1. What is a daily habit you love doing?
My longest lasting daily habit is running. It's been a keystone of my daily schedule for more than 15 years. My weekdays runs are under 10k, and I also use them to catch up on my favorite podcasts or listen to audiobooks (I'm a great fan of Audible). The weekend runs are longer, typically 15k to 35k, and for these runs, I'm always looking for new routes, preferably mountain trails, where I run without earphones, immersing myself in the sounds of nature, and my own footsteps and breathing. For me, this is the best form of meditation, and it clears my head for the rest of the day.
2. What piece of advice would you give yourself when you started? What advice would you ignore?
One advice I would give myself is that for an executive manager, there's no such thing as asking too many questions. Even on topics where your staff members are far more knowledgeable than you (and in a highly interdisciplinary R&D organization, this is inevitable), the tool of persistent cascaded questions can often lead both you and your expert team to understanding better ways to do things and better technical decisions.

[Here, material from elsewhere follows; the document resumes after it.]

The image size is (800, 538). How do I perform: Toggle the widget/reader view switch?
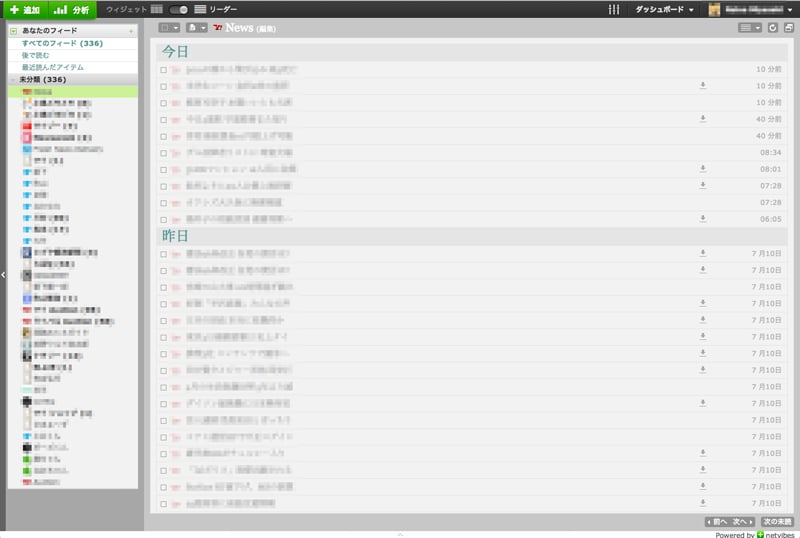click(x=179, y=9)
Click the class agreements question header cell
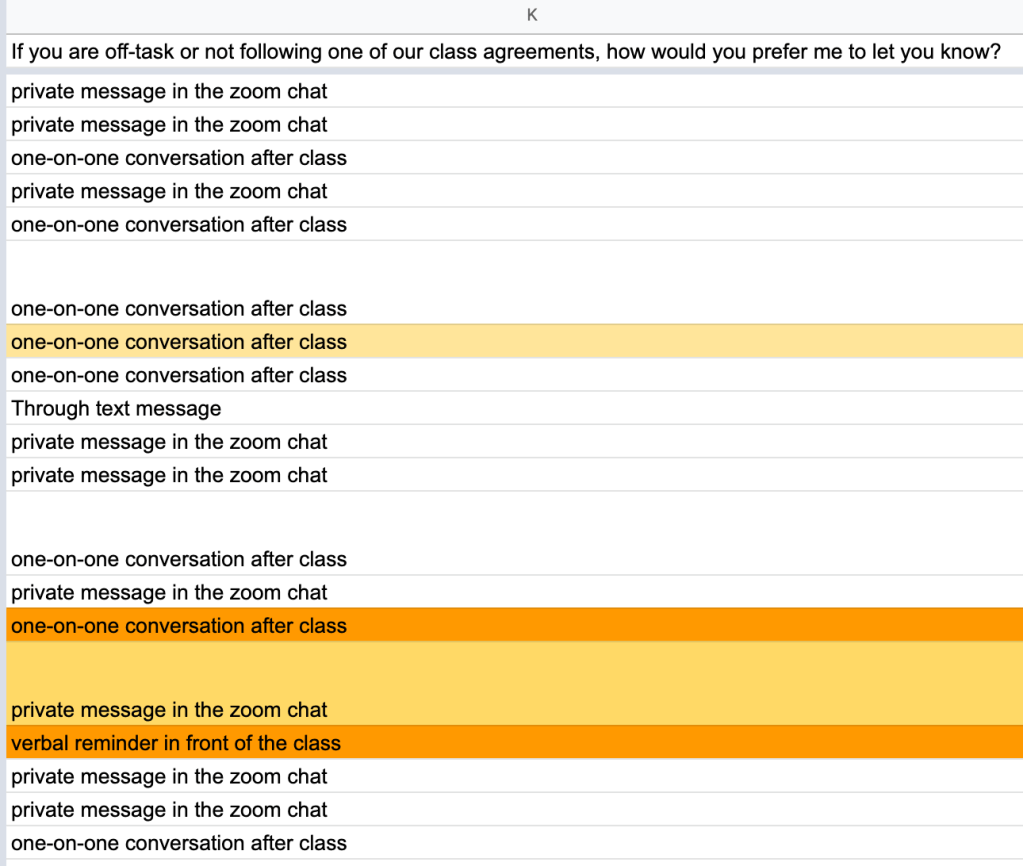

An advice I would ignore is that hardware is hard and expensive to develop, so better to go with software. While the basic statement is true – hardware development is indeed typically much more capital intensive – this challenge also makes it a barrier for entry for competitors, and once you've broken away from the pack, it's much harder for the competition to catch up with you.
3. What piece of content (book/podcast/Ted Talk) is your favorite or has influenced your life?
I'm a big believer in continuous self-improvement. I've listened to dozens of books on the core skills of leadership and management, as well as supporting skills like negotiation and marketing. The book that probably influenced me the most is "The Hard Thing About Hard Things", by legendary entrepreneur and venture capitalist, Ben Horowitz.
I listened to this book just a few months after starting Innoviz, when we were going through a particularly difficult time and things looked very bleak. Horowitz's painfully honest recounting of his personal hardships in leading his startup, through massive layoffs, several pivots and being left with just two weeks of runway with slim chances of funding in the midst of the 2000 tech bubble crash, put my own challenges in perspective and inspired me to keep pushing myself and my team forward.
I'll never forget Horowitz's claim that every company goes through at least two and up to five of "WFIO movements" before it succeeds, where WFIO stands for "We're F****d, It's Over". We at Innoviz have already gone through a couple of these.
4. What is the most valuable investment (time, money or energy etc.) that you’ve ever made?
My favorite purchase by far is my Garmin Fenix GPS watch. It's a tough outdoor smartwatch, which I use for running, cycling, open water swimming, mountain hiking, skiing, and practically any outdoor sport that I may do. It lasts 12 days on a single charge and has built-in color trail maps for every continent except Antarctica. As a bonus, it tracks daily metrics like sleeping quality and resting heart rate. I feel it's my trustworthy companion in tackling anything the great outdoors can throw at me.
5. Is there a quote, mantra or message you live your life by and that you resonate with? It can be someone else's as well.
I strongly relate to Mark Twain's quote: "They did not know it was impossible so they did it". Although it is more than a hundred years old, it still accurately describes many tech companies founding teams, whose secret weapon going into battle is often the naivety about the problem they're trying to solve.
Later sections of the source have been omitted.